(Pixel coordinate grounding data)
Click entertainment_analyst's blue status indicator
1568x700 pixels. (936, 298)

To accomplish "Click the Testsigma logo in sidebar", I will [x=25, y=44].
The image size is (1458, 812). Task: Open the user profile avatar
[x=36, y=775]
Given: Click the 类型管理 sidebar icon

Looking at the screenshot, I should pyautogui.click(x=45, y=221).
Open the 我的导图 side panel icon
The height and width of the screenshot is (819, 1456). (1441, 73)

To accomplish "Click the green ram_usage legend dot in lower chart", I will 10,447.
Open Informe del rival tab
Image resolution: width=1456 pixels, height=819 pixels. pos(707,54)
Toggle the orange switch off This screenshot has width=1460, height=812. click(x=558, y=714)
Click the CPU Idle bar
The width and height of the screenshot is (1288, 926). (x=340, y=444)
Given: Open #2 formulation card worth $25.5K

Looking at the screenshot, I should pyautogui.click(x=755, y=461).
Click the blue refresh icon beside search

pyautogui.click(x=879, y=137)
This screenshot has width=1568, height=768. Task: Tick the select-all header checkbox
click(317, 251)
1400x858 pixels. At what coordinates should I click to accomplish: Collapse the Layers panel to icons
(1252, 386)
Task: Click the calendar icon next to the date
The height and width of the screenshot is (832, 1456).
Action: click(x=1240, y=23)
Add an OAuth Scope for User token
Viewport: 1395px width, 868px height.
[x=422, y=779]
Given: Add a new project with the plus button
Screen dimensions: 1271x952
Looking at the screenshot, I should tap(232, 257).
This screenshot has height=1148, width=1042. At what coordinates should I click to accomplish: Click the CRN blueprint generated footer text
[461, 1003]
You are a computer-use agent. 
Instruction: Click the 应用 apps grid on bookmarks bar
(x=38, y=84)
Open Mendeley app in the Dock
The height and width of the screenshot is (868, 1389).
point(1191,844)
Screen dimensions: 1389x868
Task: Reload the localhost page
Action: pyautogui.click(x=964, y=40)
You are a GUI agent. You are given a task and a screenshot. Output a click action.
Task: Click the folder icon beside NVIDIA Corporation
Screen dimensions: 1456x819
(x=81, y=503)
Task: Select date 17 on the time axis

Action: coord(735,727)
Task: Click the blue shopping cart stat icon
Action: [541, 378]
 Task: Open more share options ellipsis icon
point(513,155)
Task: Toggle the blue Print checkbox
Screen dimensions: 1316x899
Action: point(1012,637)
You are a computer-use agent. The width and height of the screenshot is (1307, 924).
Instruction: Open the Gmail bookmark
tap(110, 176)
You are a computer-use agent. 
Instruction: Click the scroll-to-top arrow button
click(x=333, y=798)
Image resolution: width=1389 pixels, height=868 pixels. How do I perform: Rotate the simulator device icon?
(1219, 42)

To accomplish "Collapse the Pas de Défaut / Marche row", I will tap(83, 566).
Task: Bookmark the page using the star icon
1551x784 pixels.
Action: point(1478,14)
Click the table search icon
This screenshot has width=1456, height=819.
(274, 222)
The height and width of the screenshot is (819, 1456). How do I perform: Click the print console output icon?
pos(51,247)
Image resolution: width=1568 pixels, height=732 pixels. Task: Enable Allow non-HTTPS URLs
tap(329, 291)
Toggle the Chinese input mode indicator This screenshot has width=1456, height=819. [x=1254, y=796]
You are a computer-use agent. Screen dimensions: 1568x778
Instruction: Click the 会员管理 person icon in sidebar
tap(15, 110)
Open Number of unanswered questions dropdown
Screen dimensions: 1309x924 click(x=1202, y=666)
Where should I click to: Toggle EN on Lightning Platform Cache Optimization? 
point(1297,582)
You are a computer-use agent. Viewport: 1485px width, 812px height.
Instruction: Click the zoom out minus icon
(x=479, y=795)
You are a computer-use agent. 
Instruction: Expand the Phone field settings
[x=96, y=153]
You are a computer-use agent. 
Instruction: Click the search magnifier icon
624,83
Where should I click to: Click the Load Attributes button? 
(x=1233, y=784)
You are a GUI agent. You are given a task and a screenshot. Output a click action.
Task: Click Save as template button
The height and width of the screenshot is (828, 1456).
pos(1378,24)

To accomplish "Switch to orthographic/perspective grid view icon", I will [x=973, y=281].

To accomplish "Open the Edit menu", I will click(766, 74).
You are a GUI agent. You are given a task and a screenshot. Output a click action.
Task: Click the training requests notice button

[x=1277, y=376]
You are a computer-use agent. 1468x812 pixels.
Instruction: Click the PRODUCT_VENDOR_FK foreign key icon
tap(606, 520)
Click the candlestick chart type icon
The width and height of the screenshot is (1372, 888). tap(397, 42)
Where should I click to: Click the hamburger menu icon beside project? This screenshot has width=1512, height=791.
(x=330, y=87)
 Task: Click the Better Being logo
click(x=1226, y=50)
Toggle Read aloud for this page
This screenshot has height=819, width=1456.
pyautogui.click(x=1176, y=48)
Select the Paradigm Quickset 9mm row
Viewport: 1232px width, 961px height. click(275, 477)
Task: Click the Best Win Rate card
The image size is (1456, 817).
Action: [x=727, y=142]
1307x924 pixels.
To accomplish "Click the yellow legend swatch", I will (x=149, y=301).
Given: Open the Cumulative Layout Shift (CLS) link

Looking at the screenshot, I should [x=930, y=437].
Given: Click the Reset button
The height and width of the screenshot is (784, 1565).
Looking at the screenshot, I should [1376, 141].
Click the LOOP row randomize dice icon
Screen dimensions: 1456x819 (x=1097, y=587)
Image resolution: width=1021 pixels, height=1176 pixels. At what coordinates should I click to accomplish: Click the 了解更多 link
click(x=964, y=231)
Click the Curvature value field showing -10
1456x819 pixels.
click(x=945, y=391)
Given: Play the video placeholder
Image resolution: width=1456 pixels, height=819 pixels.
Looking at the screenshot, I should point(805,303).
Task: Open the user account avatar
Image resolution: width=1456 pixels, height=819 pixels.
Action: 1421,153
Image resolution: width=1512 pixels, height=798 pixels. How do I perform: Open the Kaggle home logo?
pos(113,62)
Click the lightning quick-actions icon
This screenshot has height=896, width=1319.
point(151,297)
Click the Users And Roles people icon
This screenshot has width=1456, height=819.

### YOUR OBJECTIVE
Each record above should be output again exactly.

### RESULT
Click entertainment_analyst's blue status indicator
1568x700 pixels. (936, 298)

To accomplish "Click the Testsigma logo in sidebar", I will [x=25, y=44].
The image size is (1458, 812). Task: Open the user profile avatar
[x=36, y=775]
Given: Click the 类型管理 sidebar icon

Looking at the screenshot, I should pyautogui.click(x=45, y=221).
Open the 我的导图 side panel icon
The height and width of the screenshot is (819, 1456). (1441, 73)

To accomplish "Click the green ram_usage legend dot in lower chart", I will 10,447.
Open Informe del rival tab
Image resolution: width=1456 pixels, height=819 pixels. pos(707,54)
Toggle the orange switch off This screenshot has width=1460, height=812. click(x=558, y=714)
Click the CPU Idle bar
The width and height of the screenshot is (1288, 926). (x=340, y=444)
Given: Open #2 formulation card worth $25.5K

Looking at the screenshot, I should pyautogui.click(x=755, y=461).
Click the blue refresh icon beside search

pyautogui.click(x=879, y=137)
This screenshot has width=1568, height=768. Task: Tick the select-all header checkbox
click(317, 251)
1400x858 pixels. At what coordinates should I click to accomplish: Collapse the Layers panel to icons
(1252, 386)
Task: Click the calendar icon next to the date
The height and width of the screenshot is (832, 1456).
Action: click(x=1240, y=23)
Add an OAuth Scope for User token
Viewport: 1395px width, 868px height.
[x=422, y=779]
Given: Add a new project with the plus button
Screen dimensions: 1271x952
Looking at the screenshot, I should tap(232, 257).
This screenshot has height=1148, width=1042. At what coordinates should I click to accomplish: Click the CRN blueprint generated footer text
[461, 1003]
You are a computer-use agent. 
Instruction: Click the 应用 apps grid on bookmarks bar
(x=38, y=84)
Open Mendeley app in the Dock
The height and width of the screenshot is (868, 1389).
point(1191,844)
Screen dimensions: 1389x868
Task: Reload the localhost page
Action: pyautogui.click(x=964, y=40)
You are a GUI agent. You are given a task and a screenshot. Output a click action.
Task: Click the folder icon beside NVIDIA Corporation
Screen dimensions: 1456x819
(x=81, y=503)
Task: Select date 17 on the time axis

Action: coord(735,727)
Task: Click the blue shopping cart stat icon
Action: [541, 378]
 Task: Open more share options ellipsis icon
point(513,155)
Task: Toggle the blue Print checkbox
Screen dimensions: 1316x899
Action: point(1012,637)
You are a computer-use agent. The width and height of the screenshot is (1307, 924).
Instruction: Open the Gmail bookmark
tap(110, 176)
You are a computer-use agent. 
Instruction: Click the scroll-to-top arrow button
click(x=333, y=798)
Image resolution: width=1389 pixels, height=868 pixels. How do I perform: Rotate the simulator device icon?
(1219, 42)

To accomplish "Collapse the Pas de Défaut / Marche row", I will tap(83, 566).
Task: Bookmark the page using the star icon
1551x784 pixels.
Action: point(1478,14)
Click the table search icon
This screenshot has width=1456, height=819.
(274, 222)
The height and width of the screenshot is (819, 1456). How do I perform: Click the print console output icon?
pos(51,247)
Image resolution: width=1568 pixels, height=732 pixels. Task: Enable Allow non-HTTPS URLs
tap(329, 291)
Toggle the Chinese input mode indicator This screenshot has width=1456, height=819. [x=1254, y=796]
You are a computer-use agent. Screen dimensions: 1568x778
Instruction: Click the 会员管理 person icon in sidebar
tap(15, 110)
Open Number of unanswered questions dropdown
Screen dimensions: 1309x924 click(x=1202, y=666)
Where should I click to: Toggle EN on Lightning Platform Cache Optimization? 
point(1297,582)
You are a computer-use agent. Viewport: 1485px width, 812px height.
Instruction: Click the zoom out minus icon
(x=479, y=795)
You are a computer-use agent. 
Instruction: Expand the Phone field settings
[x=96, y=153]
You are a computer-use agent. 
Instruction: Click the search magnifier icon
624,83
Where should I click to: Click the Load Attributes button? 
(x=1233, y=784)
You are a GUI agent. You are given a task and a screenshot. Output a click action.
Task: Click Save as template button
The height and width of the screenshot is (828, 1456).
pos(1378,24)

To accomplish "Switch to orthographic/perspective grid view icon", I will [x=973, y=281].

To accomplish "Open the Edit menu", I will click(766, 74).
You are a GUI agent. You are given a task and a screenshot. Output a click action.
Task: Click the training requests notice button

[x=1277, y=376]
You are a computer-use agent. 1468x812 pixels.
Instruction: Click the PRODUCT_VENDOR_FK foreign key icon
tap(606, 520)
Click the candlestick chart type icon
The width and height of the screenshot is (1372, 888). tap(397, 42)
Where should I click to: Click the hamburger menu icon beside project? This screenshot has width=1512, height=791.
(x=330, y=87)
 Task: Click the Better Being logo
click(x=1226, y=50)
Toggle Read aloud for this page
This screenshot has height=819, width=1456.
pyautogui.click(x=1176, y=48)
Select the Paradigm Quickset 9mm row
Viewport: 1232px width, 961px height. click(275, 477)
Task: Click the Best Win Rate card
The image size is (1456, 817).
Action: [x=727, y=142]
1307x924 pixels.
To accomplish "Click the yellow legend swatch", I will (x=149, y=301).
Given: Open the Cumulative Layout Shift (CLS) link

Looking at the screenshot, I should [x=930, y=437].
Given: Click the Reset button
The height and width of the screenshot is (784, 1565).
Looking at the screenshot, I should [1376, 141].
Click the LOOP row randomize dice icon
Screen dimensions: 1456x819 (x=1097, y=587)
Image resolution: width=1021 pixels, height=1176 pixels. At what coordinates should I click to accomplish: Click the 了解更多 link
click(x=964, y=231)
Click the Curvature value field showing -10
1456x819 pixels.
click(x=945, y=391)
Given: Play the video placeholder
Image resolution: width=1456 pixels, height=819 pixels.
Looking at the screenshot, I should point(805,303).
Task: Open the user account avatar
Image resolution: width=1456 pixels, height=819 pixels.
Action: 1421,153
Image resolution: width=1512 pixels, height=798 pixels. How do I perform: Open the Kaggle home logo?
pos(113,62)
Click the lightning quick-actions icon
This screenshot has height=896, width=1319.
point(151,297)
Click the Users And Roles people icon
This screenshot has width=1456, height=819.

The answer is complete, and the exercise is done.